From 87649d32ad16a9a0b7bd5dbd1c124b2032a270f1 Mon Sep 17 00:00:00 2001
From: Mike Danese <mikedanese@google.com>
Date: Wed, 1 Mar 2017 10:43:57 -0800
Subject: [PATCH] crypto/tls: make Config.Clone also clone the
 GetClientCertificate field

Using GetClientCertificate with the http client is currently completely
broken because inside the transport we clone the tls.Config and pass it
off to the tls.Client.

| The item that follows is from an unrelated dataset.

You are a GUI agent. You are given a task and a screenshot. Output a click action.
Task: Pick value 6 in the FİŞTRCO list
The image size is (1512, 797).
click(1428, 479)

Since tls.Config.Clone() does not pass forward
the GetClientCertificate field, GetClientCertificate is ignored in this
context.

Fixes #19264

Change-Id: Ie214f9f0039ac7c3a2dab8ffd14d30668bdb4c71
Signed-off-by: Mike Danese <mikedanese@google.com>
Reviewed-on: https://go-review.googlesource.com/37541
Reviewed-by: Filippo Valsorda <hi@filippo.io>
Reviewed-by: Adam Langley <agl@golang.org>
Run-TryBot: Adam Langley <agl@golang.org>
TryBot-Result: Gobot Gobot <gobot@golang.org>
---
 src/crypto/tls/common.go   |  1 +
 src/crypto/tls/tls_test.go | 90 ++++++++++++++++++++++++++++----------
 2 files changed, 69 insertions(+), 22 deletions(-)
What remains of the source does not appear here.